— Aim of the task —
Under this line are the records; write out word for word the part that begins at the line containing "Aydın Adige-Abhaz Gençliği (36, 1388)" and ends at the line containing "Araştırma | Ana Sayfa (30, 1362)", and no more.

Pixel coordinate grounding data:

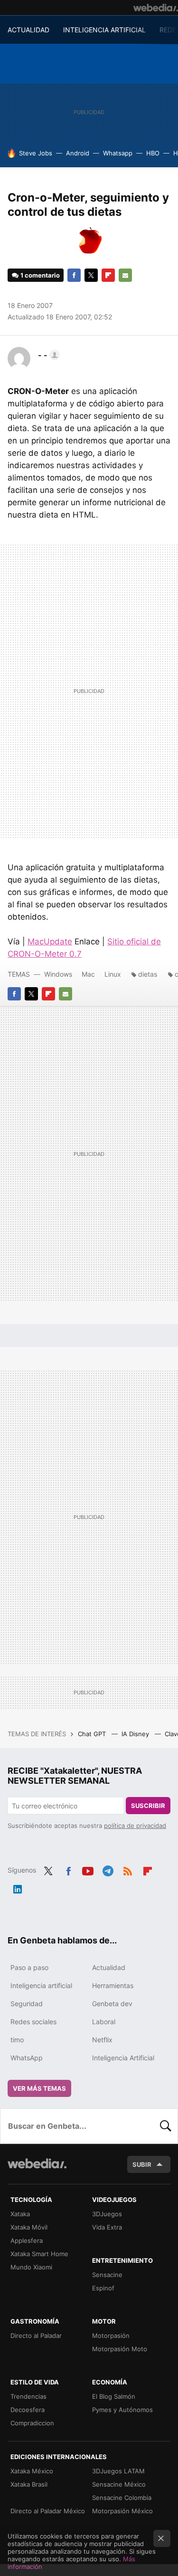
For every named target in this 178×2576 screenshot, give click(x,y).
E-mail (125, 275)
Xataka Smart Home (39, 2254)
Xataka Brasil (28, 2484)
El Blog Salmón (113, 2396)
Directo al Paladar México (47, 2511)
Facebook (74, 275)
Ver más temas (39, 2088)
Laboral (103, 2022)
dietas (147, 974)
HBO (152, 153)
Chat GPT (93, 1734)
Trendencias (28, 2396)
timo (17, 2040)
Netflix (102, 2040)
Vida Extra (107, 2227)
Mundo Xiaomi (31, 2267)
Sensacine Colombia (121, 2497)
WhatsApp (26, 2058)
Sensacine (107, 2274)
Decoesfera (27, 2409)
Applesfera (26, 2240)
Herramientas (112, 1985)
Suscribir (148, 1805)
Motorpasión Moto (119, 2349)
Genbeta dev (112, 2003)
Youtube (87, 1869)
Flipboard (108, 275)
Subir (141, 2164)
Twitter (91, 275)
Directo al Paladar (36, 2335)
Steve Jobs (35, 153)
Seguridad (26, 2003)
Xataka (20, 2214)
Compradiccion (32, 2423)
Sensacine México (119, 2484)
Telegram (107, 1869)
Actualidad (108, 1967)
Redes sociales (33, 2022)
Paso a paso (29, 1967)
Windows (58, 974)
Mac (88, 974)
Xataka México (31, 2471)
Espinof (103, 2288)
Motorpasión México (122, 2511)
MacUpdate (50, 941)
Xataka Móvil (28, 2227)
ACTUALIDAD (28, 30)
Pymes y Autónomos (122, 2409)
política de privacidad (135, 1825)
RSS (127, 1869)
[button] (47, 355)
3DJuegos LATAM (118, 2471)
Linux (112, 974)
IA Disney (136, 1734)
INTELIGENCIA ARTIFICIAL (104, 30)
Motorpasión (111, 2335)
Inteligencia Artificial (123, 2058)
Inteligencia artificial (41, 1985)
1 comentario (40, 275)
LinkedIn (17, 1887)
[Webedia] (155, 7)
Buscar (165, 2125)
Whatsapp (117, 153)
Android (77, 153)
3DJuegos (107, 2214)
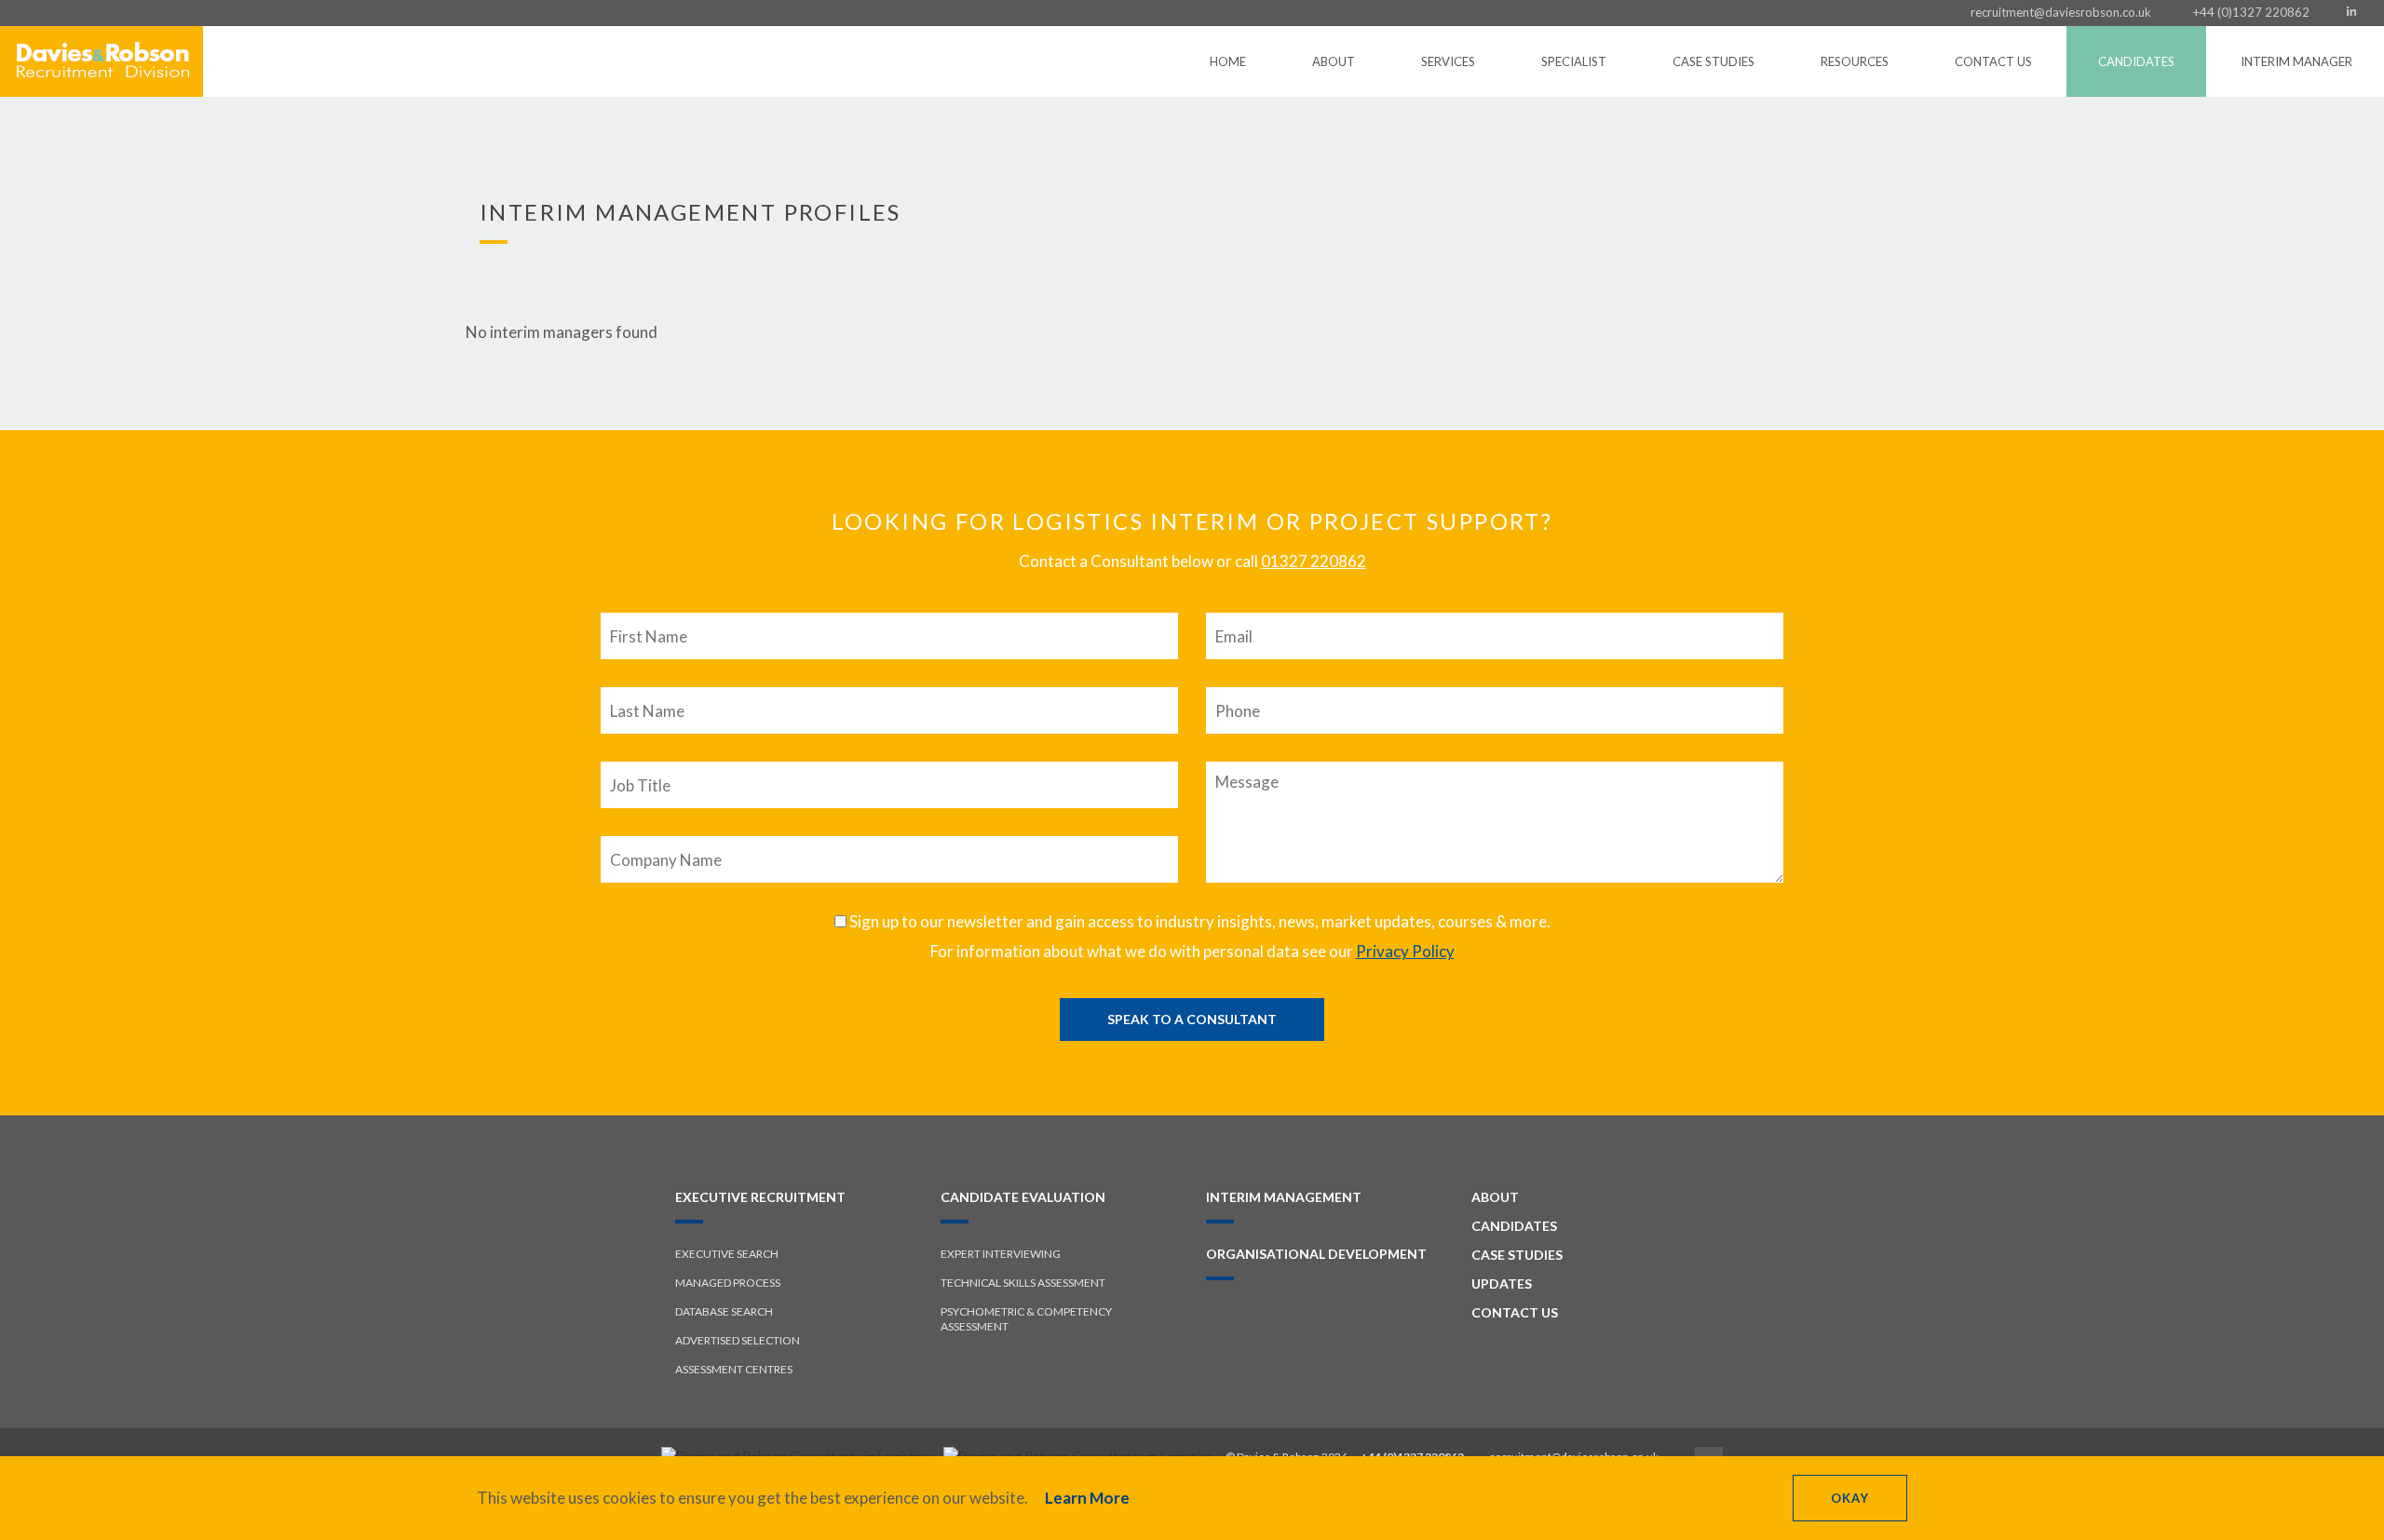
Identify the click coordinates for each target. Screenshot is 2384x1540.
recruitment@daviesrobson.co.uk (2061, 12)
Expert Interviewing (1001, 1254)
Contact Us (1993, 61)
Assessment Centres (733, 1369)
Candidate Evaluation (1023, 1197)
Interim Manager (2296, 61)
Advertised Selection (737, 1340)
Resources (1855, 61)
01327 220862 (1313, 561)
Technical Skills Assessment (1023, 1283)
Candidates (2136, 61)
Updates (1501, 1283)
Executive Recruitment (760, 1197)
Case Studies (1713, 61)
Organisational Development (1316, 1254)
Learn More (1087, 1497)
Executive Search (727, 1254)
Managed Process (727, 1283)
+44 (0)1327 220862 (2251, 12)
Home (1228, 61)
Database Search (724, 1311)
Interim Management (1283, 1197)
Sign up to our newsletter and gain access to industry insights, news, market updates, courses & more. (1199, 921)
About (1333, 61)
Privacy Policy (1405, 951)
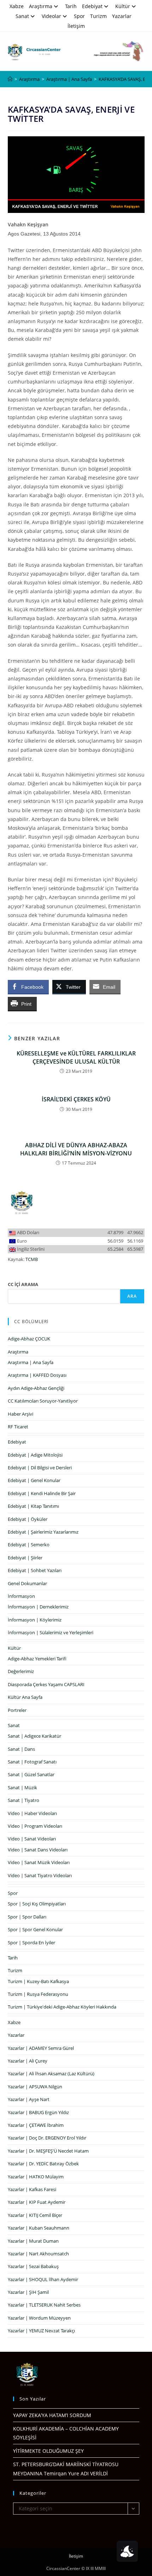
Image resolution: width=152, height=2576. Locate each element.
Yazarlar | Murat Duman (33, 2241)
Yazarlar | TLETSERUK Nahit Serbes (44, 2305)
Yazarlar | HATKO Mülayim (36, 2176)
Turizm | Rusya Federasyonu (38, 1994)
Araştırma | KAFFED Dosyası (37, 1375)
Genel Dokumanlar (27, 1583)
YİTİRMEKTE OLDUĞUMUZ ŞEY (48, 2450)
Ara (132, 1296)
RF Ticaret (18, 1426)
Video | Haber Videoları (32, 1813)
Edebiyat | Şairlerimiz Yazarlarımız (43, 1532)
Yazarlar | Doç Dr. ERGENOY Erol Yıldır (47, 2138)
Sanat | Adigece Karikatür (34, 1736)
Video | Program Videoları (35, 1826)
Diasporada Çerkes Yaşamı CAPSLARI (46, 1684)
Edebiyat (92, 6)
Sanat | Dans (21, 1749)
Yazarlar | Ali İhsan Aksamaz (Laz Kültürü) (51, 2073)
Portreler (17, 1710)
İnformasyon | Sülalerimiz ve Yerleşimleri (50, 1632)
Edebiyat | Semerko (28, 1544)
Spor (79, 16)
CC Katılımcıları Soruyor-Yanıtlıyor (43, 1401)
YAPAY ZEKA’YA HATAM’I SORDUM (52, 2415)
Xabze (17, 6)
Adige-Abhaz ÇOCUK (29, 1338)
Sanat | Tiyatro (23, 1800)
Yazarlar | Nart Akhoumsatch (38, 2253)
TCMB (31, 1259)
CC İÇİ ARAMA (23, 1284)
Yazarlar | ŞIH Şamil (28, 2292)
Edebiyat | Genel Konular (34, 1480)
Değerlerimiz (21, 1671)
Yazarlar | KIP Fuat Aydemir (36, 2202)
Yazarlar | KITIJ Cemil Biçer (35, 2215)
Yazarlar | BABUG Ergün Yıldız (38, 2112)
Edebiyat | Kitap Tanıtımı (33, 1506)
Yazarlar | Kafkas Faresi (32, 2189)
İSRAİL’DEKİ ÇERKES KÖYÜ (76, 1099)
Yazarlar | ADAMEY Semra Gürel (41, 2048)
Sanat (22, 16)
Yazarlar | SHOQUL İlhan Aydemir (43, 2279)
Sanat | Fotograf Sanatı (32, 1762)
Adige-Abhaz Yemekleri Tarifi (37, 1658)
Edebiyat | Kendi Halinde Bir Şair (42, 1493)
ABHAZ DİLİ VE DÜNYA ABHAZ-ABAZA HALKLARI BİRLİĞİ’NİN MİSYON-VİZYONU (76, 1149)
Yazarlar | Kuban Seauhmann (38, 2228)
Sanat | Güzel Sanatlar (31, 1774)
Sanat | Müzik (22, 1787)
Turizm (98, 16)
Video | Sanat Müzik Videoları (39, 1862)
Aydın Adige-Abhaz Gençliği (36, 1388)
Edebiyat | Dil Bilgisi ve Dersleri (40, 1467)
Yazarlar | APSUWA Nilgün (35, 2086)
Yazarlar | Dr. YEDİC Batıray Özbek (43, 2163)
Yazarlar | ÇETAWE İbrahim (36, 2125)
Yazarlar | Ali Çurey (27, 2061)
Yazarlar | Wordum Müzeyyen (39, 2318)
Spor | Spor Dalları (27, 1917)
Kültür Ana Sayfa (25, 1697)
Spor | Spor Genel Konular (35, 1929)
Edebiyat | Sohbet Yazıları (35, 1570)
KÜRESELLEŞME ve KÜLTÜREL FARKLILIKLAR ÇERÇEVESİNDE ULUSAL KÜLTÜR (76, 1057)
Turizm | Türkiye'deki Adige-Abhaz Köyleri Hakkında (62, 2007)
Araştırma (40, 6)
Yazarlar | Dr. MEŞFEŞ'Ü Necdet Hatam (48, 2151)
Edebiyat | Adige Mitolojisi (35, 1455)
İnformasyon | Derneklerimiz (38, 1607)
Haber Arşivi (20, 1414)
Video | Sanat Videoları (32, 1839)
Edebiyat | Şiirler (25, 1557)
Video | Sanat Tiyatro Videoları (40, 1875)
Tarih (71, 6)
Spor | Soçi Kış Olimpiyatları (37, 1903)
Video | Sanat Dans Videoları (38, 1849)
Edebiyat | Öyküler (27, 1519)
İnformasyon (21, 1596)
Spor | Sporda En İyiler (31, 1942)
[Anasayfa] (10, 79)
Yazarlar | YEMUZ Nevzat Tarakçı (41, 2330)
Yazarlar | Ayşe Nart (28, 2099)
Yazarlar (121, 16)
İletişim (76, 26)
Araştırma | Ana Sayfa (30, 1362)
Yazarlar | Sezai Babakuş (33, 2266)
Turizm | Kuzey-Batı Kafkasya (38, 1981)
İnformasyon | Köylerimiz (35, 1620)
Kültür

— Exercise response —
Aydın Adige-Abhaz Gençliği (36, 1388)
Edebiyat | Dil Bilgisi ve Dersleri (40, 1467)
Yazarlar | APSUWA Nilgün (35, 2086)
Yazarlar | Dr. YEDİC Batıray Özbek (43, 2163)
Yazarlar | ÇETAWE İbrahim (36, 2125)
Yazarlar | Ali Çurey (27, 2061)
Yazarlar | Wordum Müzeyyen (39, 2318)
Spor | Spor Dalları (27, 1917)
Kültür Ana Sayfa (25, 1697)
Spor | Spor Genel Konular (35, 1929)
Edebiyat | Sohbet Yazıları (35, 1570)
KÜRESELLEŞME ve KÜLTÜREL FARKLILIKLAR ÇERÇEVESİNDE ULUSAL KÜLTÜR (76, 1057)
Turizm | Türkiye'deki Adige-Abhaz Köyleri Hakkında (62, 2007)
Araştırma (40, 6)
Yazarlar | Dr. MEŞFEŞ'Ü Necdet Hatam (48, 2151)
Edebiyat | Adige Mitolojisi (35, 1455)
İnformasyon | Derneklerimiz (38, 1607)
Haber Arşivi (20, 1414)
Video | Sanat Videoları (32, 1839)
Edebiyat | Şiirler (25, 1557)
Video | Sanat Tiyatro Videoları (40, 1875)
Tarih (71, 6)
Spor | Soçi Kış Olimpiyatları (37, 1903)
Video | Sanat Dans Videoları (38, 1849)
Edebiyat | Öyküler (27, 1519)
İnformasyon (21, 1596)
Spor | Sporda En İyiler (31, 1942)
[Anasayfa] (10, 79)
Yazarlar | YEMUZ Nevzat Tarakçı (41, 2330)
Yazarlar | Ayşe Nart (28, 2099)
Yazarlar (121, 16)
İletişim (76, 26)
Araştırma | Ana Sayfa (30, 1362)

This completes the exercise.